Em 25 de setembro, o STF decidiu, por unanimidade, que as testemunhas de Jeová têm o direito de recusar transfusões de sangue por motivos religiosos. Mais do que isso: o Estado é obrigado a garantir tratamentos alternativos, mesmo que isso signifique buscar hospitais em outras localidades. No entanto, esse direito não pode ser estendido aos filhos menores. Dois casos específicos foram analisados para embasar essa decisão. No primeiro, uma paciente do Amazonas recusou uma cirurgia que exigia transfusão de sangue, mas o procedimento alternativo, sem o uso de sangue, só estava disponível em outro estado, e agora o governo seria obrigado a cobrir as despesas. No segundo caso, uma paciente se recusou a assinar um termo de consentimento para o uso de transfusões durante uma cirurgia, o que acabou levando a questão até o Supremo.
Quando há um choque entre direitos fundamentais, mesmo quando o direito vetor à vida está em jogo, é preciso realizar uma ponderação adequada e cuidadosa, restringindo o mínimo possível a liberdade religiosa
O STF estabeleceu algumas regras de repercussão geral que servirão de referência para futuros casos. Eis as principais:
RE 979742
1. As Testemunhas de Jeová, quando maiores e capazes, têm o direito de recusar procedimentos médicos que envolvam transfusão de sangue, com base na autonomia individual e na liberdade religiosa.
2. Em respeito ao direito à vida e à saúde, têm direito a procedimentos alternativos disponíveis no SUS, podendo, se necessário, buscar tratamento fora de seu domicílio.
RE 1212272
1. É permitido ao paciente, plenamente capaz, recusar-se a submeter-se a tratamentos de saúde por motivos religiosos. Essa recusa deve ser inequívoca, livre, informada e esclarecida, podendo ser expressa por diretiva antecipada de vontade.

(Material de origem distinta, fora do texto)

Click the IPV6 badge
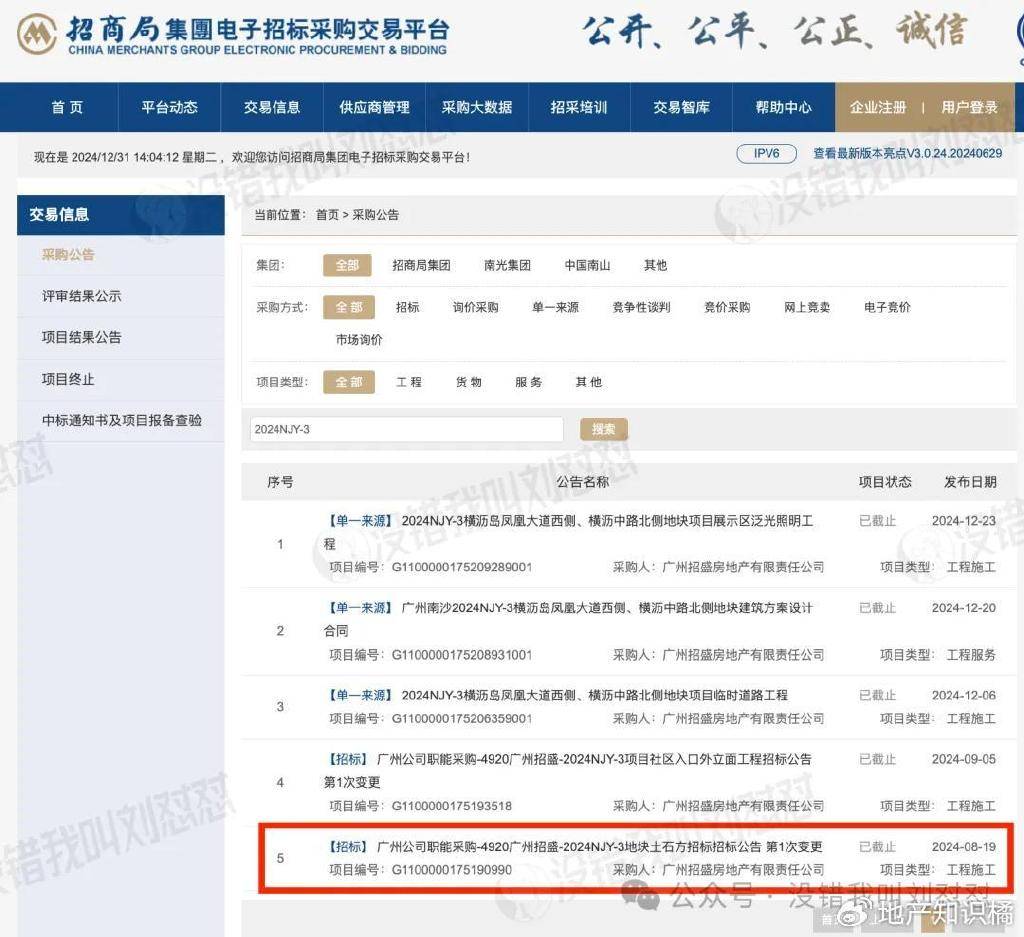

2. Caso haja viabilidade técnico-científica de sucesso, e a equipe médica concorde, é possível realizar um procedimento médico sem a transfusão de sangue ou outra medida excepcional, conforme a decisão inequívoca e livre do paciente.
Desta vez, o STF acertou em cheio; e, quando eles acertam, precisamos reconhecer.
Ainda há uma Arguição de Descumprimento de Preceito Fundamental em andamento no STF, a ADPF 618, sobre o mesmo tema, na qual o Instituto Brasileiro de Direito e Religião (IBDR) participa como amicus curiae. Esperamos que essa ADPF tenha o mesmo desfecho dos recursos anteriores.
As teses fixadas pelo STF mostram como funciona a laicidade colaborativa brasileira. Quando há um choque entre direitos fundamentais, mesmo quando o direito vetor à vida está em jogo, é preciso realizar uma ponderação adequada e cuidadosa, restringindo o mínimo possível a liberdade religiosa e, principalmente, garantindo a integridade do inviolável foro íntimo do religioso, protegido pelo direito absoluto à liberdade de crença.